> [BRIEF]: Please rewrite every one of the items below as a JSON list of strings, with one string per line and blank lines left out.

Records excerpted from a collection:
==*==
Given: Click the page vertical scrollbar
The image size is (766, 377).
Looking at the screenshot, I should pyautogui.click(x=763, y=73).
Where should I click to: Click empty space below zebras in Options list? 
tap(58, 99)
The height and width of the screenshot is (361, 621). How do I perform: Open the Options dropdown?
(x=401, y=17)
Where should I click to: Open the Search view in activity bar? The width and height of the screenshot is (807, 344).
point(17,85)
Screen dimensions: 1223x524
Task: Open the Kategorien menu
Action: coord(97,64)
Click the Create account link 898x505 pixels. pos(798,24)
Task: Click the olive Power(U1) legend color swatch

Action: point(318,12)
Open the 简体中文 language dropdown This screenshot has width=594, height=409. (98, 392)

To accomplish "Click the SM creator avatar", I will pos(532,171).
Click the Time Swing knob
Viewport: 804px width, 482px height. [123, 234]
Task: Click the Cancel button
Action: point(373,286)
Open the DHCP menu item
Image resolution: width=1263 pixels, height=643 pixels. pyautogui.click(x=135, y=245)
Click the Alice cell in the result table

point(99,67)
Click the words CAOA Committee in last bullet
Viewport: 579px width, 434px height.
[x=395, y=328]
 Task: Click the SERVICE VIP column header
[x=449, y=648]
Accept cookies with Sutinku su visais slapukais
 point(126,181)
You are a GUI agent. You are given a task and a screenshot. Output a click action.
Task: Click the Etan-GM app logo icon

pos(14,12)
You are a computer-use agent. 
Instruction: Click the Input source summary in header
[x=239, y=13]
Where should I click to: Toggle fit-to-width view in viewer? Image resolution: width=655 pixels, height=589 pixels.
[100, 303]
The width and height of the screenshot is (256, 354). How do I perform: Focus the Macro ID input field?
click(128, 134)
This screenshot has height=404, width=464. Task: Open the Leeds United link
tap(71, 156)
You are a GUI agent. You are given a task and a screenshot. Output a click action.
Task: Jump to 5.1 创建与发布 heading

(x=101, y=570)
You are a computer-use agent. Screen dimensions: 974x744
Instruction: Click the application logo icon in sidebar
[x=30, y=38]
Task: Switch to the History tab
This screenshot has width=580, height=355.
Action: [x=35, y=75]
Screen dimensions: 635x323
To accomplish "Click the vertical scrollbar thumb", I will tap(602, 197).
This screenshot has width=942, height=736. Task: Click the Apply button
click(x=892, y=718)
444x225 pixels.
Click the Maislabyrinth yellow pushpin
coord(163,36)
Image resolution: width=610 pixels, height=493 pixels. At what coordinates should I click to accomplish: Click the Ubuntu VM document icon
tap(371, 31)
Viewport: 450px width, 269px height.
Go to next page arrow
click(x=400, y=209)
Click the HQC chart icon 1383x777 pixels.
==*==
> [ANSWER TO THIS PROBLEM]:
[
  "Given: Click the page vertical scrollbar",
  "The image size is (766, 377).",
  "Looking at the screenshot, I should pyautogui.click(x=763, y=73).",
  "Where should I click to: Click empty space below zebras in Options list? ",
  "tap(58, 99)",
  "The height and width of the screenshot is (361, 621). How do I perform: Open the Options dropdown?",
  "(x=401, y=17)",
  "Where should I click to: Open the Search view in activity bar? The width and height of the screenshot is (807, 344).",
  "point(17,85)",
  "Screen dimensions: 1223x524",
  "Task: Open the Kategorien menu",
  "Action: coord(97,64)",
  "Click the Create account link 898x505 pixels. pos(798,24)",
  "Task: Click the olive Power(U1) legend color swatch",
  "Action: point(318,12)",
  "Open the 简体中文 language dropdown This screenshot has width=594, height=409. (98, 392)",
  "To accomplish \"Click the SM creator avatar\", I will pos(532,171).",
  "Click the Time Swing knob",
  "Viewport: 804px width, 482px height. [123, 234]",
  "Task: Click the Cancel button",
  "Action: point(373,286)",
  "Open the DHCP menu item",
  "Image resolution: width=1263 pixels, height=643 pixels. pyautogui.click(x=135, y=245)",
  "Click the Alice cell in the result table",
  "point(99,67)",
  "Click the words CAOA Committee in last bullet",
  "Viewport: 579px width, 434px height.",
  "[x=395, y=328]",
  " Task: Click the SERVICE VIP column header",
  "[x=449, y=648]",
  "Accept cookies with Sutinku su visais slapukais",
  " point(126,181)",
  "You are a GUI agent. You are given a task and a screenshot. Output a click action.",
  "Task: Click the Etan-GM app logo icon",
  "pos(14,12)",
  "You are a computer-use agent. ",
  "Instruction: Click the Input source summary in header",
  "[x=239, y=13]",
  "Where should I click to: Toggle fit-to-width view in viewer? Image resolution: width=655 pixels, height=589 pixels.",
  "[100, 303]",
  "The width and height of the screenshot is (256, 354). How do I perform: Focus the Macro ID input field?",
  "click(128, 134)",
  "This screenshot has height=404, width=464. Task: Open the Leeds United link",
  "tap(71, 156)",
  "You are a GUI agent. You are given a task and a screenshot. Output a click action.",
  "Task: Jump to 5.1 创建与发布 heading",
  "(x=101, y=570)",
  "You are a computer-use agent. Screen dimensions: 974x744",
  "Instruction: Click the application logo icon in sidebar",
  "[x=30, y=38]",
  "Task: Switch to the History tab",
  "This screenshot has width=580, height=355.",
  "Action: [x=35, y=75]",
  "Screen dimensions: 635x323",
  "To accomplish \"Click the vertical scrollbar thumb\", I will tap(602, 197).",
  "This screenshot has width=942, height=736. Task: Click the Apply button",
  "click(x=892, y=718)",
  "444x225 pixels.",
  "Click the Maislabyrinth yellow pushpin",
  "coord(163,36)",
  "Image resolution: width=610 pixels, height=493 pixels. At what coordinates should I click to accomplish: Click the Ubuntu VM document icon",
  "tap(371, 31)",
  "Viewport: 450px width, 269px height.",
  "Go to next page arrow",
  "click(x=400, y=209)",
  "Click the HQC chart icon 1383x777 pixels."
]